Case Study 2: Measuring Recruiting Efficiency Across Programs

Overview

This case study analyzes recruiting efficiency across FBS programs, comparing how well different schools develop talent relative to their recruiting rankings.

Business Context

Conference media networks and analytics providers need to: - Rank programs by recruiting efficiency - Identify schools that over/under-develop talent - Project future program trajectories - Understand factors driving development success

Data Description

# Historical recruiting data: 10 years, 130 FBS programs
historical_schema = {
    'player_id': 'unique identifier',
    'name': 'player name',
    'recruiting_class': 'year signed',
    'program': 'school name',
    'position': 'position signed at',

    # Recruiting metrics
    'composite_rating': 'signing rating',
    'star_rating': 'star level',
    'national_rank': 'overall rank',
    'position_rank': 'position rank',

    # Outcomes
    'games_played': 'career games',
    'games_started': 'career starts',
    'became_starter': 'started 12+ games in a season',
    'all_conference': 'earned all-conference honors',
    'all_american': 'earned all-american honors',
    'drafted': 'was drafted to NFL',
    'draft_round': 'round selected',
    'transfer_out': 'transferred before eligibility expired'
}

sample_data = {
    'years': '2014-2023',
    'total_recruits': 32500,
    'programs': 130,
    'avg_class_size': 25,
    'outcome_coverage': 0.95
}

Analysis Framework

Efficiency Model

class RecruitingEfficiencyModel:
    """
    Model to measure recruiting development efficiency.

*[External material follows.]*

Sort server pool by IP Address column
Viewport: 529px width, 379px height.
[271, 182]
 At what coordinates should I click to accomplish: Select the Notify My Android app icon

    Compares actual outcomes to expected outcomes based on
    recruiting ratings.
    """

    def __init__(self):
        # Historical outcome rates by star rating
        self.baseline_rates = {
            5: {
                'starter_rate': 0.85,
                'all_conf_rate': 0.45,
                'draft_rate': 0.55,
                'first_round_rate': 0.20,
                'transfer_rate': 0.15
            },
            4: {
                'starter_rate': 0.65,
                'all_conf_rate': 0.18,
                'draft_rate': 0.22,
                'first_round_rate': 0.04,
                'transfer_rate': 0.22
            },
            3: {
                'starter_rate': 0.35,
                'all_conf_rate': 0.06,
                'draft_rate': 0.06,
                'first_round_rate': 0.005,
                'transfer_rate': 0.28
            },
            2: {
                'starter_rate': 0.12,
                'all_conf_rate': 0.015,
                'draft_rate': 0.015,
                'first_round_rate': 0.001,
                'transfer_rate': 0.35
            }
        }

    def calculate_expected_outcomes(self,
                                   program_recruits: pd.DataFrame) -> Dict:
        """
        Calculate expected outcomes for program's recruits.

        Parameters:
        -----------
        program_recruits : pd.DataFrame
            All recruits for a program with star ratings

        Returns:
        --------
        dict : Expected outcome counts
        """
        expected = {
            'starters': 0,
            'all_conference': 0,
            'draft_picks': 0,
            'first_rounders': 0,
            'transfers_out': 0
        }

        for _, recruit in program_recruits.iterrows():
            star = int(recruit['star_rating'])
            rates = self.baseline_rates.get(star, self.baseline_rates[2])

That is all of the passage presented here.